Mi preceptor, el tío Armando Rojas, tenía una bodega en la parte delantera de la casa, donde fiaba y vendía víveres, bebidas, dulces y de todo lo que se pudiera vender. Recuerdo que un día me dijo que a la Coca Cola se le ganaba un centavo, pues la fábrica se la daba en cuatro y él la vendía en cinco. Calculemos entonces el valor de un centavo de la época.
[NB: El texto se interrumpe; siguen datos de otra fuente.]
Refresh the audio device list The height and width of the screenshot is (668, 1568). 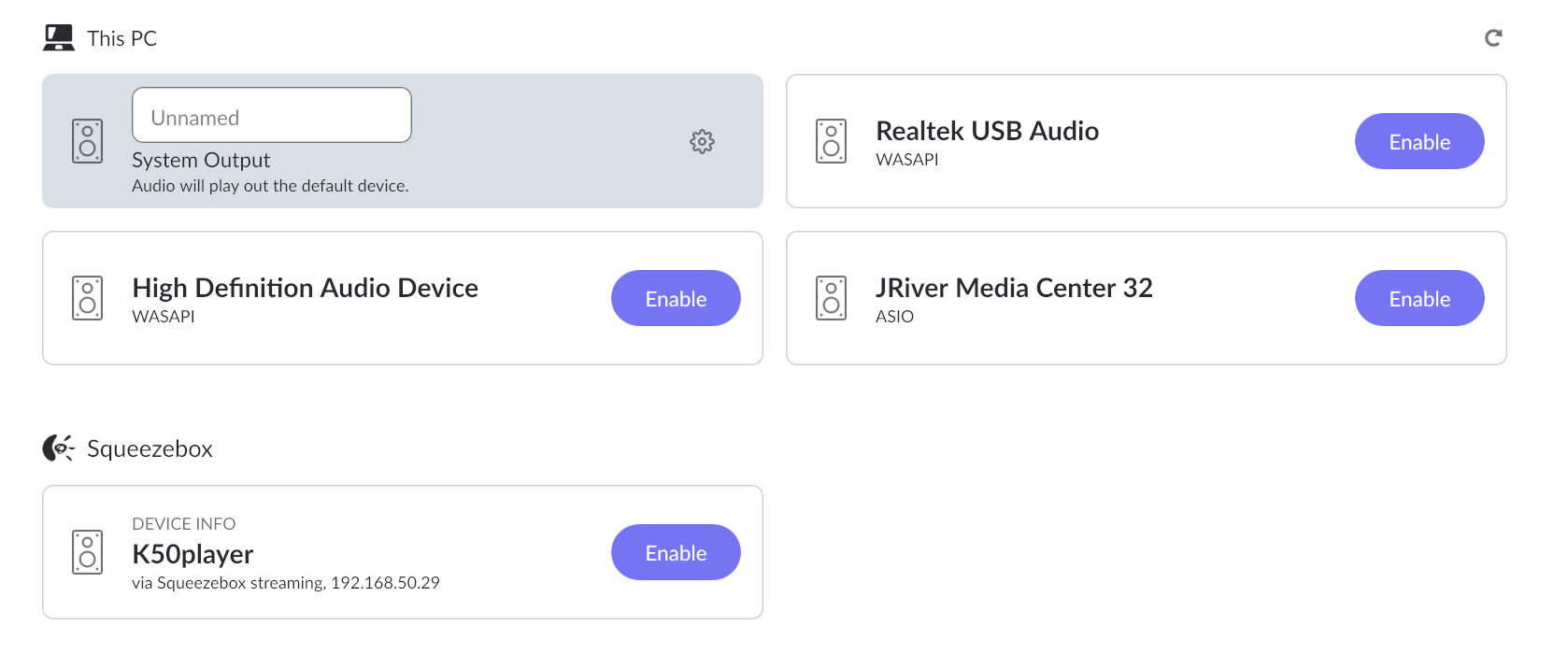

Santa Clara ha sido, desde entonces, mi ciudad, provinciana y pintoresca. Otros sitios de Cuba también lo son, pero ella carga con la ventaja. Gracias a esta ciudad, donde crecí culturalmente, aprendí que la vida se archiva en colores. Creo que, en comunión con los otros niños de mi cuadra, con los que jugaba a los trompos, los balines, la bamba, viola y el paso, una mi mula, paso gigante, cruz roja, los escondidos, el viejito pega-pega, el agarrado, Antón Pirulero, los indios y cowboys, aprendí también sobre la diversidad de los gustos y lo impredecible de los comportamientos.
Con casi todos aquellos amiguitos alguna vez me engarcé a los piñazos (más bien a soplamocos) porque los mayores se divertían cazando peleas, como si fuéramos gallos; nos mandaban a mojarle la oreja al rival de turno, elegido a capricho. Era una cuestión de honor dar la batalla, pues ensalivarle la oreja a otro niño era una de las provocaciones mayores, solo superada con pisar la raya en el piso donde —nos decían los grandes— estaban nuestras madres. Quien no respondiera como es debido ganaba un desprestigio que solo con una revancha contundente se podía lavar.
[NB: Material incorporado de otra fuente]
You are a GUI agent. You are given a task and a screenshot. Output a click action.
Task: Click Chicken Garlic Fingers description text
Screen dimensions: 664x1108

En aquellos días supe, sin conciencia del peligro que para ellos generaban, de las labores de conspiración contra la dictadura de Batista en que estaban involucrados mi tío y mi abuela Emilia. Por primera vez oí tiros de verdad, el 9 de abril de 1958, estallaron petardos y perdí, porque se me fue a bolina, el papalote que me había confeccionado Guido, uno que mariposeaba alrededor de mi mamá, recientemente divorciada de mi padre. Supe de un primero de enero con barbudos legendarios en las alborotadas calles.
Han pasado las décadas en una magnitud que me asusta, pero en la Santa Clara de cada uno de esos decenios pasados por mis años siempre he entrevisto el lugar donde ponerle sentido a la vida. Es cierto que otros escenarios del mundo, y del campo cubano, han alebrestado en mí los entusiasmos creativos y las ganas de ser útil, pero esas calles feas y estrechas le trasfunden a mi alma una energía que me conmina a enriquecerlo todo.
En Santa Clara, hoy y hace décadas, se respira cultura. Lo que desde ella ofrecemos ha matizado muchos momentos de tensión extrema. La sola existencia de un lugar como El Mejunje, que desde 1984 le está avisando al mundo que la diversidad y el rigor no están reñidos para hacer entregas de inmejorable acabado, bastaría para celebrar año tras año la fecha de fundación de la que es más clara que santa.
“En Santa Clara, hoy y hace décadas, se respira cultura”.
Últimamente, un fenómeno de animación de las comunidades, con la entrega de artistas y promotores llegados de todas las instituciones, ayuda a que la dura cotidianeidad se repliegue y la gente se nutra con la belleza de la música, la poesía, la magia teatral, alimentos indispensables para que la vida se salve, por instantes, de lo perentorio. Esa expansión hacia las periferias ha sido una de las tónicas más destacadas de la vida cultural santaclareña en los días posteriores a la COVID-19.
La ciudad sufre, como todas las otras de la Cuba bloqueada, con las asimetrías que la escasez, sumada a la especulación y la pulverización de los salarios, toca a la puerta cada día. Sufre, pero no fenece. Santa Clara sigue siendo una ciudad alegre. Los durísimos ajustes se van paliando, con diversas variantes de creatividad y solidaridad, aunque persistan las insuficiencias. Confiamos en que algún día se recuperará el equilibrio, pues se trabaja para superarlo.
Entre el 12 y el 15 de julio se llevarán a cabo las celebraciones por el significativo aniversario 335 de la fundación. Todas las instituciones culturales tienen su programa; algunas ofertas crecerán. Por unos días nos centraremos en celebrar nuestra permanencia en este sitio donde siempre se ha podido pensar en un mañana mejor, hijo del hoy —por incierto que sea— y de la historia que define el relato de nuestra grandeza.
A mi ciudad, que nadie venga a mojarle la oreja; somos muchos los dispuestos a cuidar su luz.